Exercise brief:
List every line in the records that contains the word "width".

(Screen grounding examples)
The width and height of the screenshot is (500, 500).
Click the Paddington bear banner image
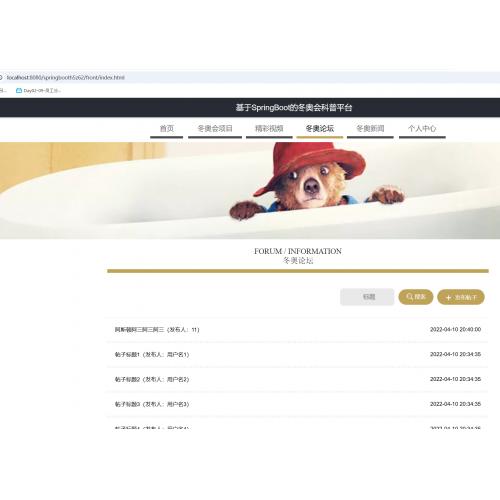[250, 190]
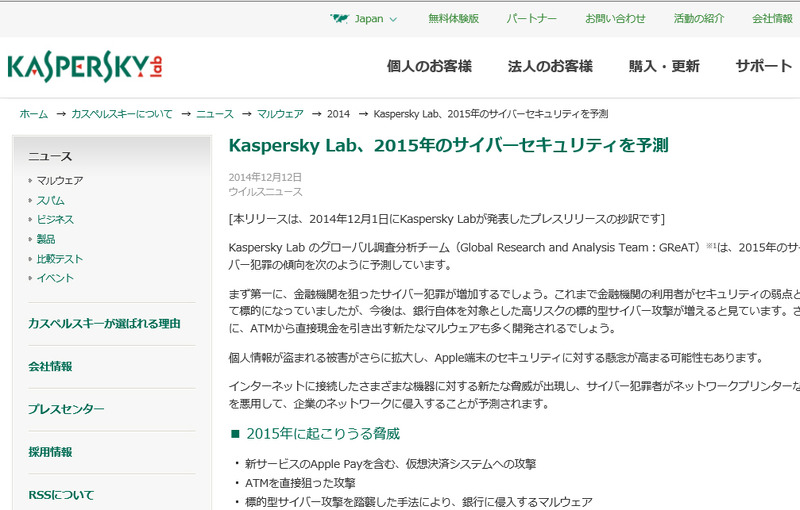Click the globe map icon beside Japan
The height and width of the screenshot is (510, 800).
340,18
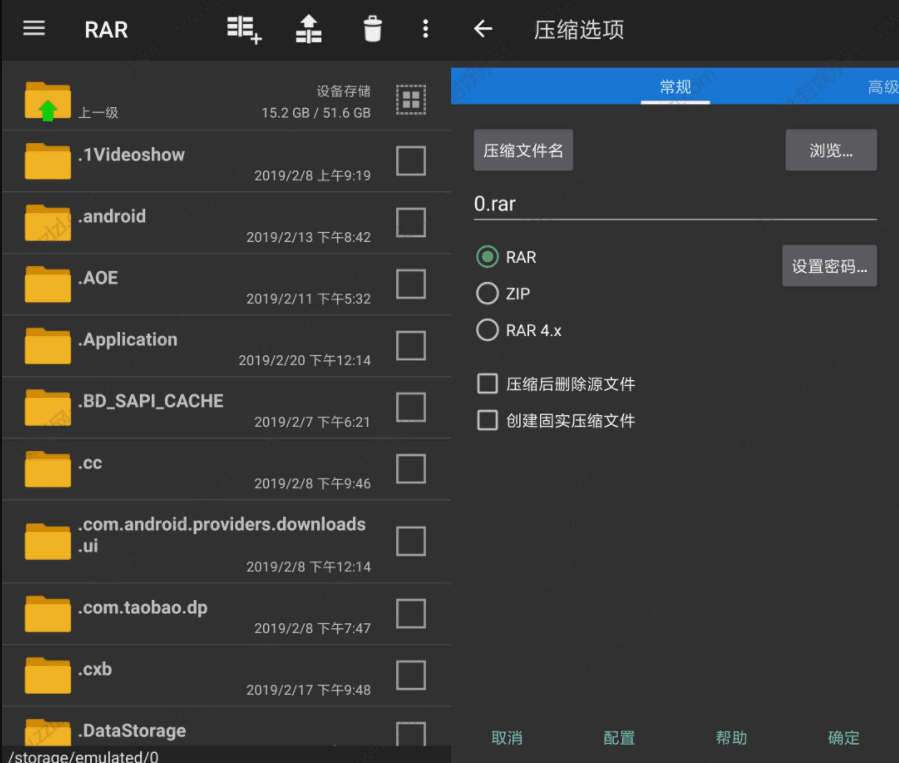Screen dimensions: 899x763
Task: Select the ZIP archive format
Action: [x=487, y=294]
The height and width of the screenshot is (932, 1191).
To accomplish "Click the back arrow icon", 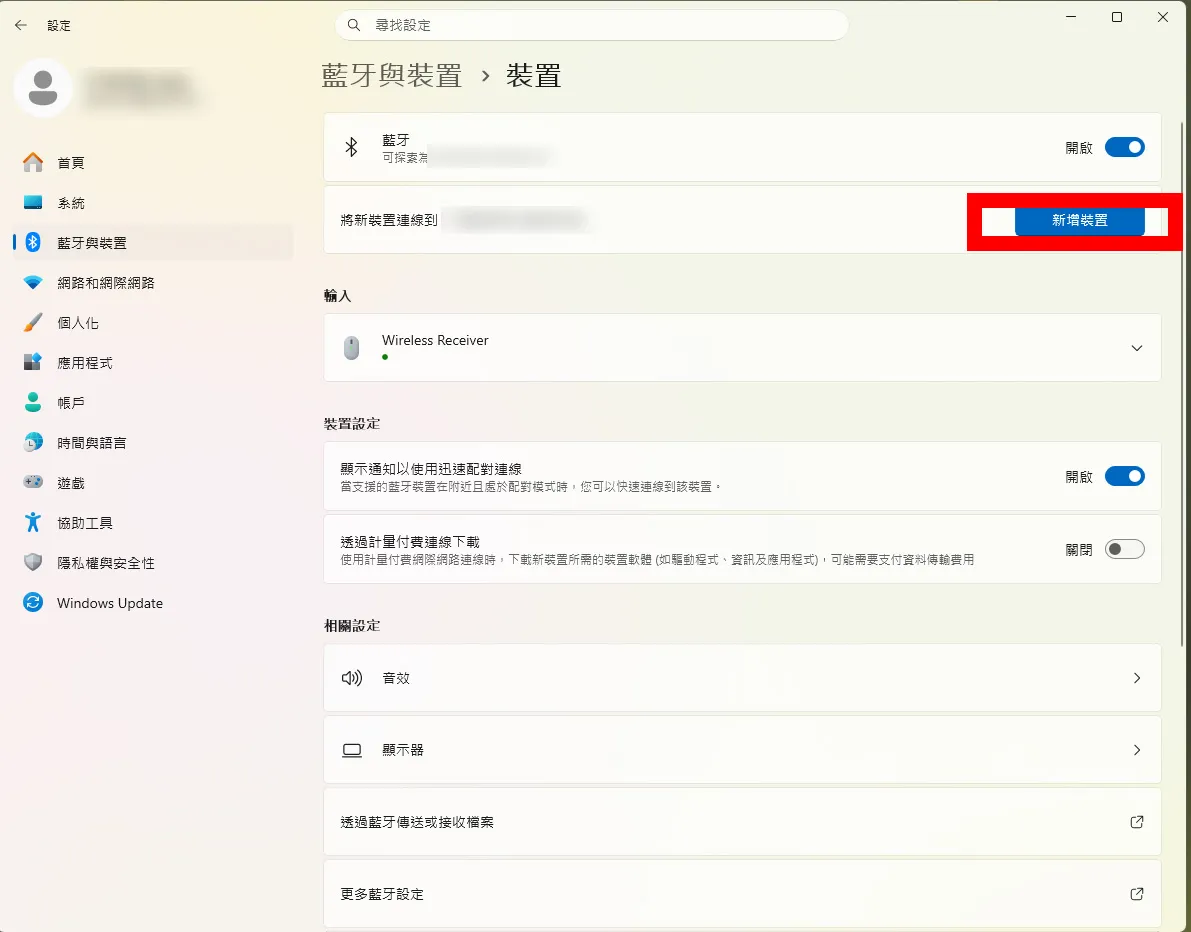I will (x=21, y=25).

Task output:
The width and height of the screenshot is (500, 500).
The height and width of the screenshot is (510, 800).
The height and width of the screenshot is (932, 1191).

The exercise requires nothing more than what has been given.